Helsingborg BBK Women
- Sports Director: Per'Åke Lundquist
- Chairman: Anders Sergel
- Head coach: Ville Tuominen
- Arena: GA Hallen
- Basketligan dam: 12
- Scoring leader: Vasiliki Louka 17.0
- Rebounding leader: Vasiliki Louka 9.2
- Assists leader: Patricia Elias 2.9
- Biggest win: 82-60 vs Mark Basket

= 2020–21 Helsingborg BBK season =

During the 2020-21 season the Men's team played in Basketettan Södra and the Women's team played in Basketligan dam.

== Men's Season ==
Due to the COVID-19 pandemic and restrictions only one game was played by Helsingborg in Basketettan Södra during the 2020–21 season. The Swedish Basketball Federation was therefore forced to make a decisions out of the ordinary this season as well. With HBBK's will to play in Superettan as strong as ever they chose to apply for a spot in the second tier for the following season.
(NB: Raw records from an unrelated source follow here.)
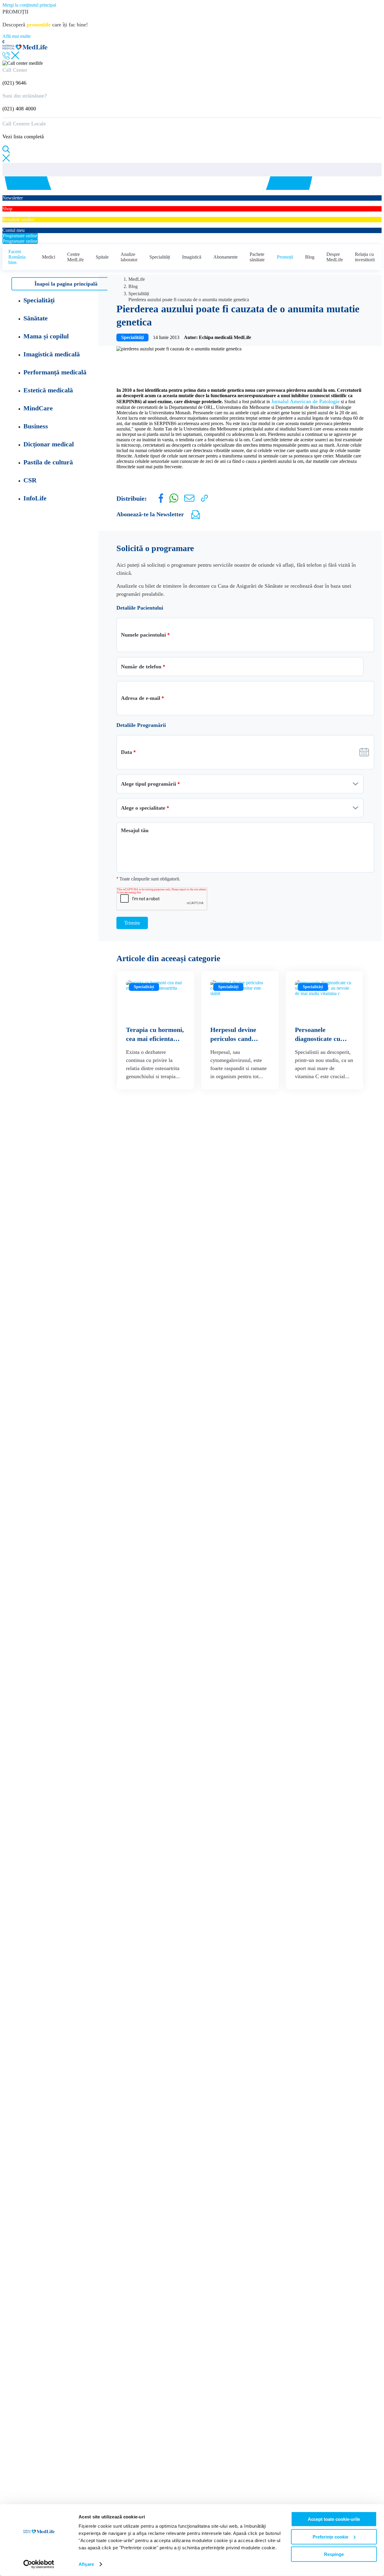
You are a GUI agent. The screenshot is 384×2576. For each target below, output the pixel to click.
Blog (309, 256)
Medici (48, 256)
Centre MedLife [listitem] (75, 257)
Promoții (285, 256)
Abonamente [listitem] (225, 256)
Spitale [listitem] (102, 256)
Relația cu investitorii (365, 257)
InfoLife (34, 498)
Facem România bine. (17, 257)
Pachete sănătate (257, 257)
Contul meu (13, 224)
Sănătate (35, 318)
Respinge (334, 2554)
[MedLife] (24, 48)
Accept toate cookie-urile (334, 2519)
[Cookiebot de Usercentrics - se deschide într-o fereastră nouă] (39, 2564)
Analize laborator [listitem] (129, 257)
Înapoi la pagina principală (66, 284)
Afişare (86, 2564)
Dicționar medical (48, 444)
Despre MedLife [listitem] (334, 257)
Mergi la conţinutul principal (29, 4)
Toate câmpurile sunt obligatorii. (148, 878)
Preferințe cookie (330, 2536)
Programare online (20, 235)
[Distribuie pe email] (189, 499)
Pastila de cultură (48, 462)
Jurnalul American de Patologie (305, 401)
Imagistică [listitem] (191, 256)
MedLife (136, 279)
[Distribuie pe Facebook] (161, 501)
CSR (30, 480)
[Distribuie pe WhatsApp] (173, 501)
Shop (7, 203)
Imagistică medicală (51, 354)
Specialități (159, 256)
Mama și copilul (46, 336)
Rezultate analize (18, 214)
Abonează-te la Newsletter (150, 514)
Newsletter (12, 192)
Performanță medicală (54, 372)
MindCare (38, 408)
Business (35, 426)
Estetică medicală (48, 390)
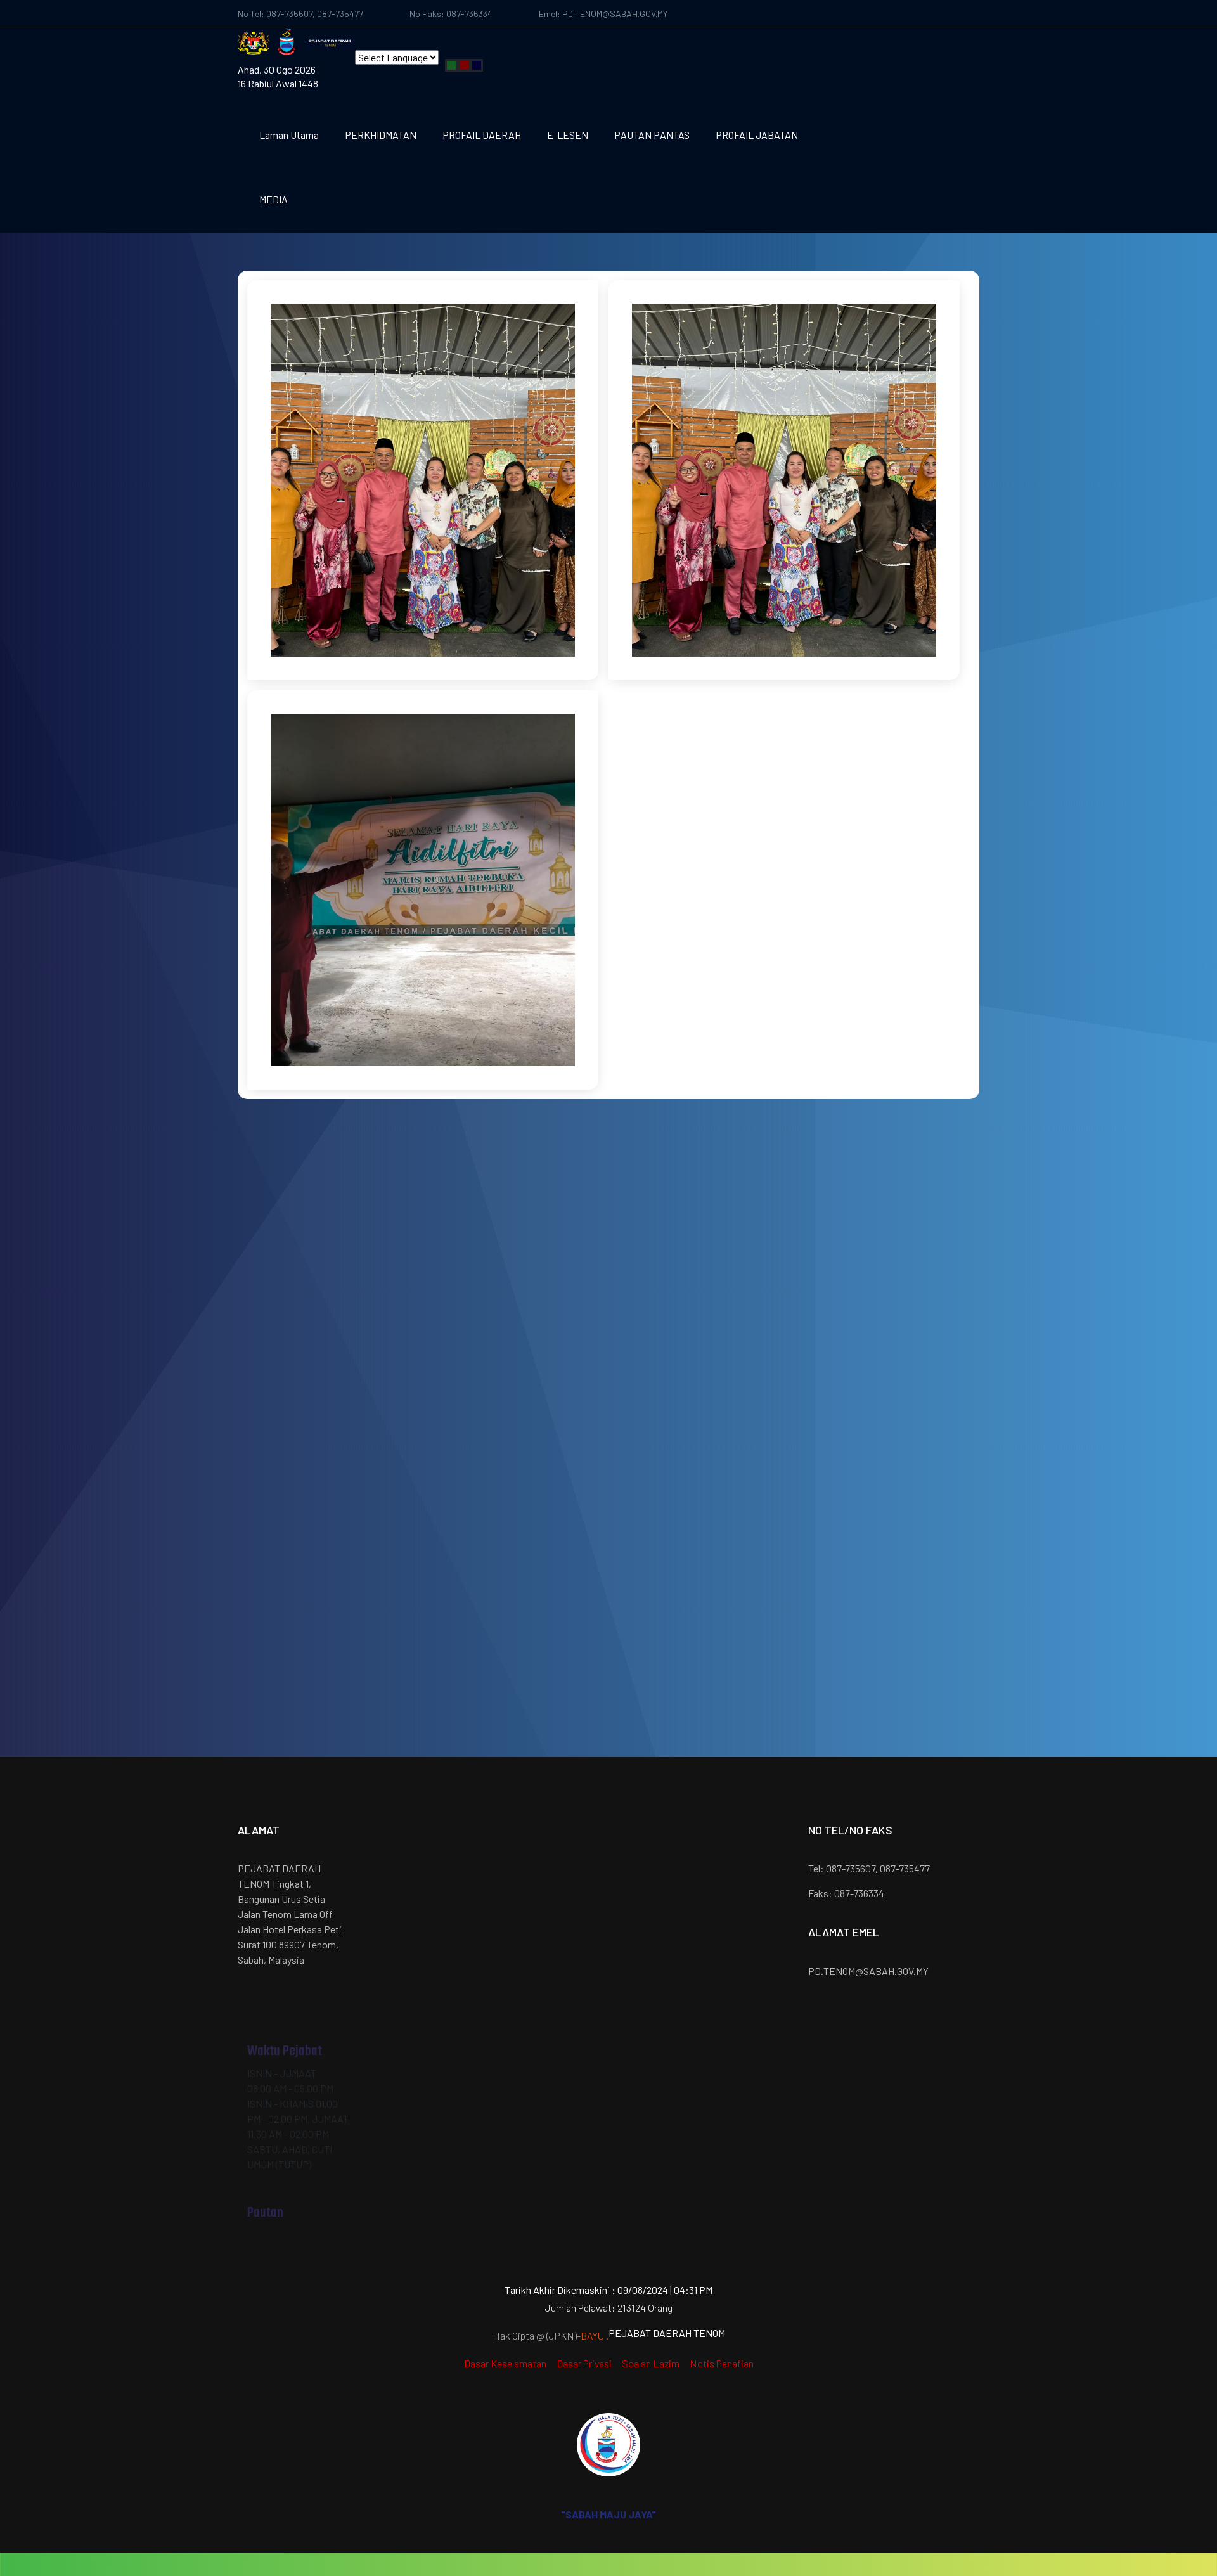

After proving to the federation that the organization had a strong enough base the decision was made that Helsingborg would play in Superettan once again.

== Women's Season ==
The first season in Basketligan dam was a season filled with tough experiences. It took the team 11 games to get their first win in SBL, also the first-ever victory in the highest tier of Swedish basketball ever. This would be their only win in their inaugural season, ending with a 1–21 record. Due to the decision made by the Swedish Basketball Federation on June 11, 2020, that no team will be relegated from SBL after the 2020–21 season. It gave HBBK the security of staying up no matter what.